マンドリンの弦の並びはバイオリンと同じで、それに対してセロ弦の並びはチェロと同様だった。一番高いEの弦がなく、代わりに一番下にCの弦がついている。音域や見た目もさることながら、音も可愛らしいというよりは、図太いといったほうが適切だ。この部にはほかにも、マンドラというビオラのような楽器と、ギターがあった。最小四人いれば合奏できるという。昨年は、彼らが入るまでは、三年生と二年生と併せて五人だけで活動していたのだった。
音楽室は常に吹奏楽部が使っているので、マンドリン部の練習は空き教室で行われていた。そこで補修が行われると、倉庫のようなこじんまりとした部室で練習することになった。

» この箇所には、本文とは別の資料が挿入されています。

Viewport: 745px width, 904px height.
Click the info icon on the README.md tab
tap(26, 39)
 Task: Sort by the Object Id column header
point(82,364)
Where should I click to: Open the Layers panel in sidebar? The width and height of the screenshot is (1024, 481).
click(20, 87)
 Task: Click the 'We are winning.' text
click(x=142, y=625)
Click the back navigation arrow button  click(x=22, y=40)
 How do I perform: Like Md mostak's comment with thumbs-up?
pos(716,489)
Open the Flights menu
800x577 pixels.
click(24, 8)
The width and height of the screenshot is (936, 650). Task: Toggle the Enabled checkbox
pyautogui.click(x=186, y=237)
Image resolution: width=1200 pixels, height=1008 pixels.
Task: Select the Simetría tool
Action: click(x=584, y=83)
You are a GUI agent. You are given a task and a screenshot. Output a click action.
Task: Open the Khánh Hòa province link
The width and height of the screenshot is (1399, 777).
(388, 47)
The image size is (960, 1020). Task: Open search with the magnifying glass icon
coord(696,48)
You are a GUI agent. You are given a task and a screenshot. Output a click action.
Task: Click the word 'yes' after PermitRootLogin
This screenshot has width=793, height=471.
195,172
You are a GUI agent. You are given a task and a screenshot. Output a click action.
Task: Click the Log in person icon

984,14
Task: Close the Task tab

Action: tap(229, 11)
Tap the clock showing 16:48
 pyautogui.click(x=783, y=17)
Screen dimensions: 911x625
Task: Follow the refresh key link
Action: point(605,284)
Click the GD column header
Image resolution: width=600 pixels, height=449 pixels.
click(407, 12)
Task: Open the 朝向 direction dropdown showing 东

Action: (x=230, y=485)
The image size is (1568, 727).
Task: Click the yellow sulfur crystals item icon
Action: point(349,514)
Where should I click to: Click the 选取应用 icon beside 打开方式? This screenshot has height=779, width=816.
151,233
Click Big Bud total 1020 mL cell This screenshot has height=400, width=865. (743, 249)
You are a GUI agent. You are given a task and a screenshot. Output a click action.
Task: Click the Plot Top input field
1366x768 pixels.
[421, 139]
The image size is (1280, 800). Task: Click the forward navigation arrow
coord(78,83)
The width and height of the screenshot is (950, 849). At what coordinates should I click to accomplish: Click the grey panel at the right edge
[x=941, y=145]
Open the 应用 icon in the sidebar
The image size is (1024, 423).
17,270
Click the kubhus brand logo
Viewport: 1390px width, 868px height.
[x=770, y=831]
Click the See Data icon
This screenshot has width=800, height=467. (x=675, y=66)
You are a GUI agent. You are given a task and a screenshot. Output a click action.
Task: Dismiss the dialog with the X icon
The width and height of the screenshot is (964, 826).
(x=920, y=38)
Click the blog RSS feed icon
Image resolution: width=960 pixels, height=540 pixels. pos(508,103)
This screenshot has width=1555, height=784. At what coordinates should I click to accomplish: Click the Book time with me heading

人数が少なく、華々しい成果もなくて、指導してくれる顧問の先生もいない。ささやかながらも、生徒主体で活動するにはちょうどいい人数だ。
セロは他の楽器と比べて音域が低く、主旋律を弾くことはほとんどない。一番大きいので目立ってはいたが、香苗はいつも、弾いていてものすごく面白いと思うことは、特になかった。みんなからは「弾きこなしてるね」と言ってもらえるものの、彼女自身さほど自分の音に自信が持てないでいた。
流されるままに、文化祭、ボランティア演奏、卒業式をこなし、夢中になっているうちに、あっという間に一年が過ぎた。